§ DATA SUPPLIED
----
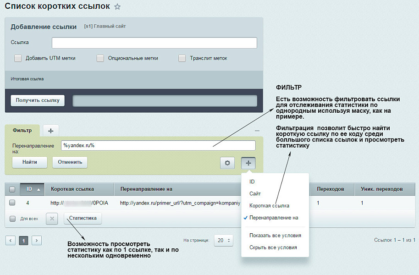
Task: Click inside the Ссылка input field
Action: [x=154, y=43]
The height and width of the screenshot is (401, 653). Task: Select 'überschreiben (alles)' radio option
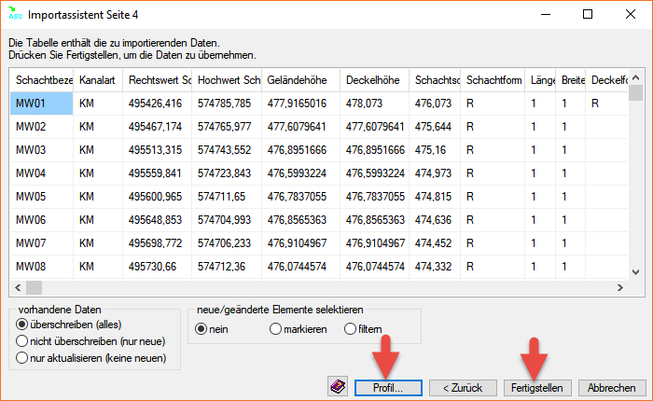[23, 323]
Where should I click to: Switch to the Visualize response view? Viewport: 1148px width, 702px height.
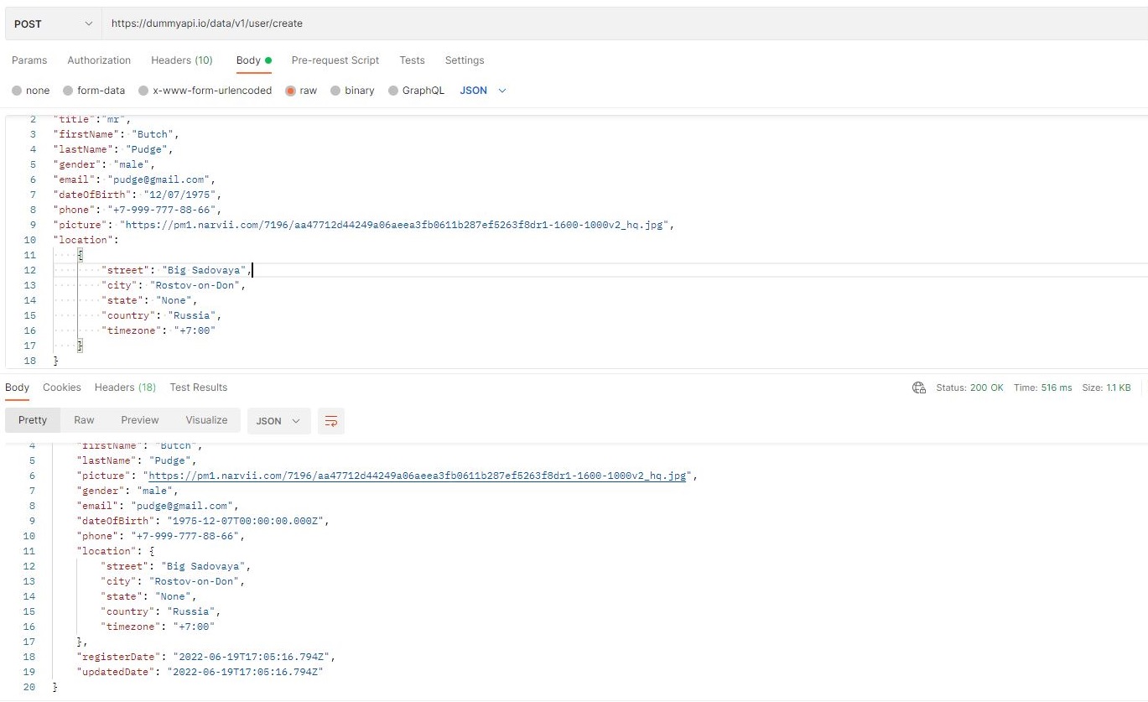pos(206,419)
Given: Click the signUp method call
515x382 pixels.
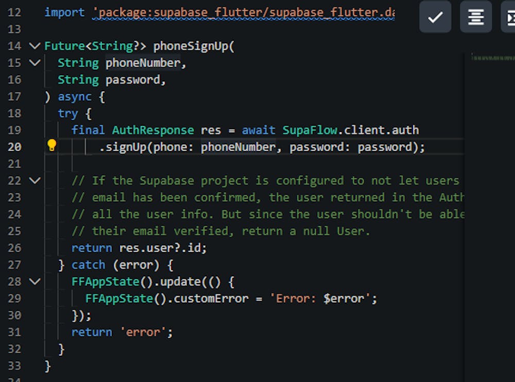Looking at the screenshot, I should tap(124, 147).
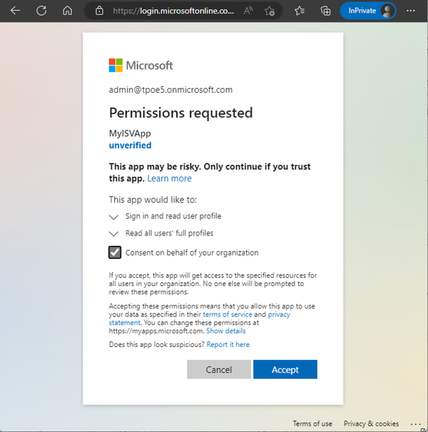Expand Sign in and read user profile

[x=113, y=217]
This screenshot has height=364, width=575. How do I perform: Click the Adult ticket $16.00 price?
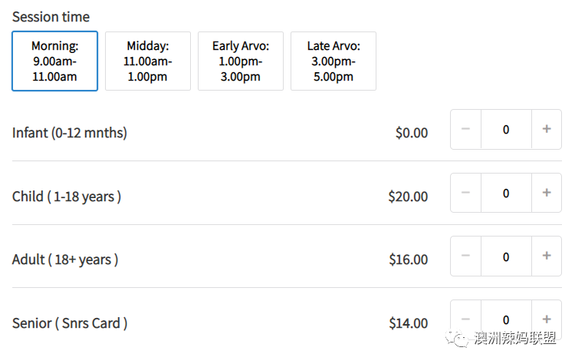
----
§ TASK GOAL
Print only the lines from the line that contains "The height and" to the final line of the data, inclusive. Pictures stay out.

§ TASK RESPONSE
The height and width of the screenshot is (401, 653). Task: Select 'überschreiben (alles)' radio option
[23, 323]
Where should I click to: Switch to the Visualize response view? Viewport: 1148px width, 702px height.
pos(206,419)
Given: Click the signUp method call
515x382 pixels.
Looking at the screenshot, I should tap(124, 147).
Expand Sign in and read user profile

[x=113, y=217]
This screenshot has height=364, width=575. How do I perform: Click the Adult ticket $16.00 price?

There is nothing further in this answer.